Friedrich Nietzsche. L’éternel retour de l’incompris... 1/2
par Delphus
samedi 1er novembre 2014
Il s'agit là, d'une tentative d'expliquer l'homme et le philosophe, de façon à évacuer les nombreuses dérives intellectuelles qui ont notamment amené un grand nombre de penseurs et de philosophes du 20 ème siècle à écarter ce grand européen, de l'univers culturel et pédagogique. J'ai essayé, tant que faire se peut, d'utiliser des mots simples sans être simplistes. Et surtout, de ne rien omettre sur le personnage et le penseur, qui ne soit important pour la compréhension du tout.
- LES ANNEES COLLEGE :
En octobre 1858 il a 14 ans.

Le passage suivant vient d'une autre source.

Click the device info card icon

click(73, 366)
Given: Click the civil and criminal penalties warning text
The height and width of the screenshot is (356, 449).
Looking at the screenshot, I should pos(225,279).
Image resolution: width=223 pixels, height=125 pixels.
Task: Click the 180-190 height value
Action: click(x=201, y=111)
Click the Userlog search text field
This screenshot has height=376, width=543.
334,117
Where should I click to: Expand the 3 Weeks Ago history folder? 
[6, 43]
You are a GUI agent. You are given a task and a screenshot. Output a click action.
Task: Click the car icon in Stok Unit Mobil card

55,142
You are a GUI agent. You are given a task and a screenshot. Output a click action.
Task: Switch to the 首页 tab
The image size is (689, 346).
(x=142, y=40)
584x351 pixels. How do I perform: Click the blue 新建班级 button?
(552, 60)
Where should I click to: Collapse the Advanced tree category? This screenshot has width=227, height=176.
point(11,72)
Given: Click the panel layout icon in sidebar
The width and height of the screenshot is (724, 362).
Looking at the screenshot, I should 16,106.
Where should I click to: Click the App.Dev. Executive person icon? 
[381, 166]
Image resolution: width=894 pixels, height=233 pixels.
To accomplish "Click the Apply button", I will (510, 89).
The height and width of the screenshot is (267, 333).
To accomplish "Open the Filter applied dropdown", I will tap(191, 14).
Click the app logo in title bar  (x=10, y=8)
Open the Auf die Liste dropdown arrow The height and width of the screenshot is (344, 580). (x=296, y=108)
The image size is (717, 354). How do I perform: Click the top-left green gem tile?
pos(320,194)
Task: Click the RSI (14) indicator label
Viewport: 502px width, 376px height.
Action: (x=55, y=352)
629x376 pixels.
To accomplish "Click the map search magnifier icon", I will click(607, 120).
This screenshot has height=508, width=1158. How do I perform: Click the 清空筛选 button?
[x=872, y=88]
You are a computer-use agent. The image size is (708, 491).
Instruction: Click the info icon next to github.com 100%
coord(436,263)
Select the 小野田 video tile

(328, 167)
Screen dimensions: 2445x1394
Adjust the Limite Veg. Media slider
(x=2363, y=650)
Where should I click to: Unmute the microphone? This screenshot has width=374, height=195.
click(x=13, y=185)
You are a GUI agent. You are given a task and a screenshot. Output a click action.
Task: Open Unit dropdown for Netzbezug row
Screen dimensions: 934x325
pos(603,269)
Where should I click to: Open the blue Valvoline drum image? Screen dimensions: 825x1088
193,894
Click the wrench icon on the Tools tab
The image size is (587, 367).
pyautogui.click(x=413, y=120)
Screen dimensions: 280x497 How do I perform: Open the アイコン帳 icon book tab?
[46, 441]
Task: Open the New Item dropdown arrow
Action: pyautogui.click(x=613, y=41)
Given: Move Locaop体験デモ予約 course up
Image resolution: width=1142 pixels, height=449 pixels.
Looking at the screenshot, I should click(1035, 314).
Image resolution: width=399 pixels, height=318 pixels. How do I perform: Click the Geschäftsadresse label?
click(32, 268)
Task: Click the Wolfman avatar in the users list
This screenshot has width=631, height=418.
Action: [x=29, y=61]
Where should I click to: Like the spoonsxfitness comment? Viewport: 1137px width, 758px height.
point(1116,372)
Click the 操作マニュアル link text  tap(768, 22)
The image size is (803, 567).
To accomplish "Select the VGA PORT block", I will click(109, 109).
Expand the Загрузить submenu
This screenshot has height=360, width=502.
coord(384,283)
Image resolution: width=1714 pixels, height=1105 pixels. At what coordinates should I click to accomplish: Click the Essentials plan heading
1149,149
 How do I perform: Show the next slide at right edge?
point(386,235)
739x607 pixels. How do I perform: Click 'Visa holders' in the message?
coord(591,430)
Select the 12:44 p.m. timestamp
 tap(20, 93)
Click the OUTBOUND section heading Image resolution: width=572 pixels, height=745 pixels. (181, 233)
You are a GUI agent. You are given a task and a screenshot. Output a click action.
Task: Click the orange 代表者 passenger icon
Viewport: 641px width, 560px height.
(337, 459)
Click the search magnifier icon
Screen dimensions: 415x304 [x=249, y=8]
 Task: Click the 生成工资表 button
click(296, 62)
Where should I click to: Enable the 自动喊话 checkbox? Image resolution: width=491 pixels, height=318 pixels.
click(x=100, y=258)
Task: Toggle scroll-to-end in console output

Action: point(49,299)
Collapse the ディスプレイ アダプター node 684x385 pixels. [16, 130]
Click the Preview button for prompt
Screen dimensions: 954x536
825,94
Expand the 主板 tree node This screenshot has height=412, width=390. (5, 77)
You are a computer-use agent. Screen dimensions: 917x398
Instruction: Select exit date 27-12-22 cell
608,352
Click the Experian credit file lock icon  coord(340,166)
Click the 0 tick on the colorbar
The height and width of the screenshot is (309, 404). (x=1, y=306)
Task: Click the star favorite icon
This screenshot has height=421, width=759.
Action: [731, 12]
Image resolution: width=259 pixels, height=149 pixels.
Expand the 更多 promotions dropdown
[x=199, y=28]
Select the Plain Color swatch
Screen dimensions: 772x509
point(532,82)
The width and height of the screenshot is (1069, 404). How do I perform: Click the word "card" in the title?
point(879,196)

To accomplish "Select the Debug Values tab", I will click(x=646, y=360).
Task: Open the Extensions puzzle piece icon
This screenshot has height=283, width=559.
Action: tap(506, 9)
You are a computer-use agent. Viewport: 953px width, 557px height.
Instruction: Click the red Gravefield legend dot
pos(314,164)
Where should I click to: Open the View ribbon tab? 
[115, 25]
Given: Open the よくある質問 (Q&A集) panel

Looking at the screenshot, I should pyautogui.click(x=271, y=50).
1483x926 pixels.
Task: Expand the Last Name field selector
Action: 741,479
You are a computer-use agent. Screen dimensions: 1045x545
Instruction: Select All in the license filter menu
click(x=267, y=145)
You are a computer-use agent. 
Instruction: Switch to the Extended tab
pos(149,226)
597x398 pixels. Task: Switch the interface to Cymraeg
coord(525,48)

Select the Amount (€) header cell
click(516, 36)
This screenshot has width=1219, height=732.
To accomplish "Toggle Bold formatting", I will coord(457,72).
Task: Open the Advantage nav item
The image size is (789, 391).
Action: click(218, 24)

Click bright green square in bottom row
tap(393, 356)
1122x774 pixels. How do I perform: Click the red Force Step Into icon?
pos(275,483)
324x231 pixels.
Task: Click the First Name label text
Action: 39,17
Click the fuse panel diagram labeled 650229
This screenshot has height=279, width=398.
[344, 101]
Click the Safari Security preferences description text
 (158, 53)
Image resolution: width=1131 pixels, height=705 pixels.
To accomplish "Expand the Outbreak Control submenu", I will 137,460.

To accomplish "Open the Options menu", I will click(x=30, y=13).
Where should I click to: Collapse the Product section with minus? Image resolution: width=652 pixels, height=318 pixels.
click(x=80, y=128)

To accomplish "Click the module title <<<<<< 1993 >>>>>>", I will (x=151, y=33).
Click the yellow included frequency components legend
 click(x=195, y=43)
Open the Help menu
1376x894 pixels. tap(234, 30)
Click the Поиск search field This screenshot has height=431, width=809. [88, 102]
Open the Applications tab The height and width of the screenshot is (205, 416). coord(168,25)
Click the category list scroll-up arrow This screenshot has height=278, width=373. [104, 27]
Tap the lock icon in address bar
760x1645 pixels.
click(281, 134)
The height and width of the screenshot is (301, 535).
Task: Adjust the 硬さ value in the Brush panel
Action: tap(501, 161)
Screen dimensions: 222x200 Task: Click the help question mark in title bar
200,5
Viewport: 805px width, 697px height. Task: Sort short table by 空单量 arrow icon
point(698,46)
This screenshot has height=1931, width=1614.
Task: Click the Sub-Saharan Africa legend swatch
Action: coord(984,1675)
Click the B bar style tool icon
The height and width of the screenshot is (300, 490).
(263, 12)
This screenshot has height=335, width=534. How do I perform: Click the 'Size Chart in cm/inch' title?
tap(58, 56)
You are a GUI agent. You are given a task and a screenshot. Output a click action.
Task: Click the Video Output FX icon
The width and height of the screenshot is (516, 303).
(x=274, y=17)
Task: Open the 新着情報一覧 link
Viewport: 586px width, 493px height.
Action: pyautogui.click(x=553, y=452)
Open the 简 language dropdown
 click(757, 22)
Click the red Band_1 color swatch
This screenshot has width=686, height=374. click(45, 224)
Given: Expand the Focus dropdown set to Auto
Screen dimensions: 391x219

Il entre au célèbre collège de pforta près Naumburg. Il y restera six ans pensionnaire et boursier. Cet ancien monastère cistercien a été transformé après la réforme en collège pour élèves méritants. Dans cette sorte de cité idéale des lettres et des sciences, est dispensé un enseignement de haut niveau, basé sur l'étude des auteurs classiques et antiques. L'éducation se fait à la prussienne...Levé à l'aube - ablution à grands seaux d'eau froide - vie sportive. Il y apprend évidemment le Grec et devient un helléniste accompli. Rédaction en Latin. Citation en Grec. Son travail de fin d'étude est remarquable et remarqué. Il en sortira avec un tout autre état d'esprit. Son écriture témoigne d'une personnalité de plus en plus affirmée. Il est devenu un esprit libre. Il perd peu à peu la foi et ce faisant s'oppose de plus en plus à sa mère. Il dira plus tard : " L'athéisme me fût toujours naturel...".
- DE BONN A BÂLE :
Rentrée 1865. Nietzsche s'inscrit avec son ami Paul Deussen, futur spécialiste de la philosophie Indou, à l'université de Bonn. Il commence des études de philologie classique.* Dans ces années là, il découvre "Le monde comme volonté et représentation" le livre majeur d'arthur Schopenhauer. Il sera très influencé par sa philosophie. Même si plus tard, il s'opposera totalement à son pessimisme foncier. Bientôt il suivra son maitre et mentor, Friedrich Ritschel, professeur de philologie, jusqu'à l'université de Leipzig.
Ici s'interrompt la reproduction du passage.